Rinai-rinai halus menyaput warna bias merkuri di sepanjang jalan menuju arah Setiabudi. Cuaca malam yang dingin membuat London seakan hadir di kota ini. Bandung adalah London adalah Manchester adalah Sussex bagi kebanyakan para indies mania di sepanjang November.
Beberapa orang niscaya akan berlindung di balik selimut. Beberapa lainnya menjilati hidup. Hidup untuk malam. Malam yang berselimut rinai. Rinai yang mengudara dalam alunan kota.
Malam ini, musik adalah udara.
The Fantasi akan manggung. Bisa dipastikan, nomor-nomor lawas Britpop bakal mengisi sebagian set list mereka. The Fantasi bagai pahlawan lokal skena indie kota ini. Mereka adalah band cover version bawah tanah yang sukses menembus label mayor. Musik yang mereka bawakan kental dengan nuansa British. Banyak bermain-main dengan modulasi delay, echo, dan reverb yang membuat efek gema; layaknya melankoli fiksi. Pedal distorsi menjadi overdrive. Lengkap dengan amplifier Orange.
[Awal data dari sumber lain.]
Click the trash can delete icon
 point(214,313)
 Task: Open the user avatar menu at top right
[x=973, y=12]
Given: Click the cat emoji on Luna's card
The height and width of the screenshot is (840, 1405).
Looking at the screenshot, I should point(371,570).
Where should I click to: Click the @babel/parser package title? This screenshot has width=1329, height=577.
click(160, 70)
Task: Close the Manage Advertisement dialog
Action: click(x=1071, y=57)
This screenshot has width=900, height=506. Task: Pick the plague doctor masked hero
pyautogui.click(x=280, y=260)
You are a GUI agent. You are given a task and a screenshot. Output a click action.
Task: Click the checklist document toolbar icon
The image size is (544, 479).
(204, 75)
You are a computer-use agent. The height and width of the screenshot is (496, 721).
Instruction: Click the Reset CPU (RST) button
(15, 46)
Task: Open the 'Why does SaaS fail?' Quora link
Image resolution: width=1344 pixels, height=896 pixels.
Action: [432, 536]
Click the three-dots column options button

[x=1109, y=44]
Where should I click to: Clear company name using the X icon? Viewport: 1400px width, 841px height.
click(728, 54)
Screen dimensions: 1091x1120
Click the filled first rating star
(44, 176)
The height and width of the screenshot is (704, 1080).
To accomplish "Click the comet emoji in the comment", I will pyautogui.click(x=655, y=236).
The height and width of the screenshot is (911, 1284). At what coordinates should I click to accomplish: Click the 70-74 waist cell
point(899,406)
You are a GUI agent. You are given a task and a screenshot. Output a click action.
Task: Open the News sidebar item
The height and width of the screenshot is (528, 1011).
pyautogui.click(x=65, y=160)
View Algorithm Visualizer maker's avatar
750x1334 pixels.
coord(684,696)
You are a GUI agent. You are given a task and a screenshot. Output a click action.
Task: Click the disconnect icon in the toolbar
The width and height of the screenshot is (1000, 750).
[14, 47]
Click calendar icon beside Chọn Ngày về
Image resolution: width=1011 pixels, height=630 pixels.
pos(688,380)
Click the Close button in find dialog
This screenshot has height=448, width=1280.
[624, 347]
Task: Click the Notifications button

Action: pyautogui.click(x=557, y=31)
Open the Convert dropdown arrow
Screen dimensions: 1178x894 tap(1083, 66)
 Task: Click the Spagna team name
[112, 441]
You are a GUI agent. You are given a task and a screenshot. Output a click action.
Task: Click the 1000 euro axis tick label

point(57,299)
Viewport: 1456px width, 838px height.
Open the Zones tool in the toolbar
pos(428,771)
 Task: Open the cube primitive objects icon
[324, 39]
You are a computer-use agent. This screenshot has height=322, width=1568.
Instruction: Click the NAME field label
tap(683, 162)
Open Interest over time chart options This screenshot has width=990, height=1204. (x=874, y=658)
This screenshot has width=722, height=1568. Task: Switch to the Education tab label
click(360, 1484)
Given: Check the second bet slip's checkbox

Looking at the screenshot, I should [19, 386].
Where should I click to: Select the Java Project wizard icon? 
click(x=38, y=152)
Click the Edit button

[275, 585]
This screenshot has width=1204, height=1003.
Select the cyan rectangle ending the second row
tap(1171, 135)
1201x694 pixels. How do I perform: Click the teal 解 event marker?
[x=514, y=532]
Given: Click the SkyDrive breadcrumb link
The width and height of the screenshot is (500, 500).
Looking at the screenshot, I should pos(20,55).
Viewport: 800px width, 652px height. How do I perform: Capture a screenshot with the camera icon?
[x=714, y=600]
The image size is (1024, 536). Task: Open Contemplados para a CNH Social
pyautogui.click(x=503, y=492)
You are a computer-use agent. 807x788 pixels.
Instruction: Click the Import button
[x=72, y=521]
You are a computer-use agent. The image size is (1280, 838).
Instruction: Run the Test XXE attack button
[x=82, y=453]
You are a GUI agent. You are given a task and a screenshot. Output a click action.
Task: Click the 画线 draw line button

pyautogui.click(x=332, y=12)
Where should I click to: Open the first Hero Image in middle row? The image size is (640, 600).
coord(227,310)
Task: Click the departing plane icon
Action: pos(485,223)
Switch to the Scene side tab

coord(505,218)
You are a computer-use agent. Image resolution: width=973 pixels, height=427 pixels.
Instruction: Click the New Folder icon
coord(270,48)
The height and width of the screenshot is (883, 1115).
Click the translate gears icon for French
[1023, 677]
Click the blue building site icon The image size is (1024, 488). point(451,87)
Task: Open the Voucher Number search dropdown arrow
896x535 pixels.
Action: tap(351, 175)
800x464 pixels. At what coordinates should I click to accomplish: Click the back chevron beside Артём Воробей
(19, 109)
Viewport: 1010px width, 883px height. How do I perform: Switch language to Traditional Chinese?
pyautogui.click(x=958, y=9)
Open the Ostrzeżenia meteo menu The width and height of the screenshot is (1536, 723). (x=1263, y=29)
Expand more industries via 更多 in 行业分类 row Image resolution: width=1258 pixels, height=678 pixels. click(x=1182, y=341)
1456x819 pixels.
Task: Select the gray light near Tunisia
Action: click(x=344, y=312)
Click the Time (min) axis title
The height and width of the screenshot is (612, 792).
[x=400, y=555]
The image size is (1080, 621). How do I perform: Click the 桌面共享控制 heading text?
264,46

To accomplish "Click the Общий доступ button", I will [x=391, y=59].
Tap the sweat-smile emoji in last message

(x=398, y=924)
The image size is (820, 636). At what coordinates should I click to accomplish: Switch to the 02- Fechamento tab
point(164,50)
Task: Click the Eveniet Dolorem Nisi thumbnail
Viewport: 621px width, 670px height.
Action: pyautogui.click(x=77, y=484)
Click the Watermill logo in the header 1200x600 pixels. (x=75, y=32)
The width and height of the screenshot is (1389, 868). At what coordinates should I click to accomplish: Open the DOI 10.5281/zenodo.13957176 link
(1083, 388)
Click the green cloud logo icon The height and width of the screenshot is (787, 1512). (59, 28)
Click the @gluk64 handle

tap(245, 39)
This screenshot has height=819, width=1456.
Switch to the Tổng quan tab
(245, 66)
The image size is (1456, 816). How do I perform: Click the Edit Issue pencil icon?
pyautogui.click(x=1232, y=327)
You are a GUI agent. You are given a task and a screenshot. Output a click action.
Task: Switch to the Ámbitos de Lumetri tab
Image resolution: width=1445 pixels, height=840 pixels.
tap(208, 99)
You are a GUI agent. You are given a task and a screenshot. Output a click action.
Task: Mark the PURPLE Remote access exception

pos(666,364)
Tanpa suara menggeram kecuali aksen falset androgini yang kebanyakan minum, vokalnya lebih terdengar seperti rintihan oma-oma di usia senja. Unik dan membius. Seperti perpaduan Suede dan Radiohead. Sedikit Mansun. Ini semacam mini konser album pertama mereka.
“Indie’s Party Forever. Agak ganjil. Bukannya mereka sudah tembus mayor?”
Tommy tak peduli kicauan Dev barusan. Matanya memicing ke segala arah bagai seekor elang memburu anak ayam. Kemudian melenguh. Tampaknya tak menemukan apa yang dicari.
“Kalau mau protes, ke panitianya.” Rama enggan menanggapi soal tajuk konser. Kali ini Dev bersikap positivis.
Setelah dua band pembuka tampil, The Fantasi akhirnya naik panggung. Pagelaran dibuka dengan lagu bertempo sedang, tidak lamban atau cepat. Lagu-lagu berikutnya mengalir dinamis, mengikuti kelaziman set list; berusaha menghindari dua lagu bernuansa kelam dan pelan secara berurutan.
“Gue lebih sreg mereka pas album indie. Cenderung eksperimental. Lebih merekam emosi. Lebih personal kesannya.”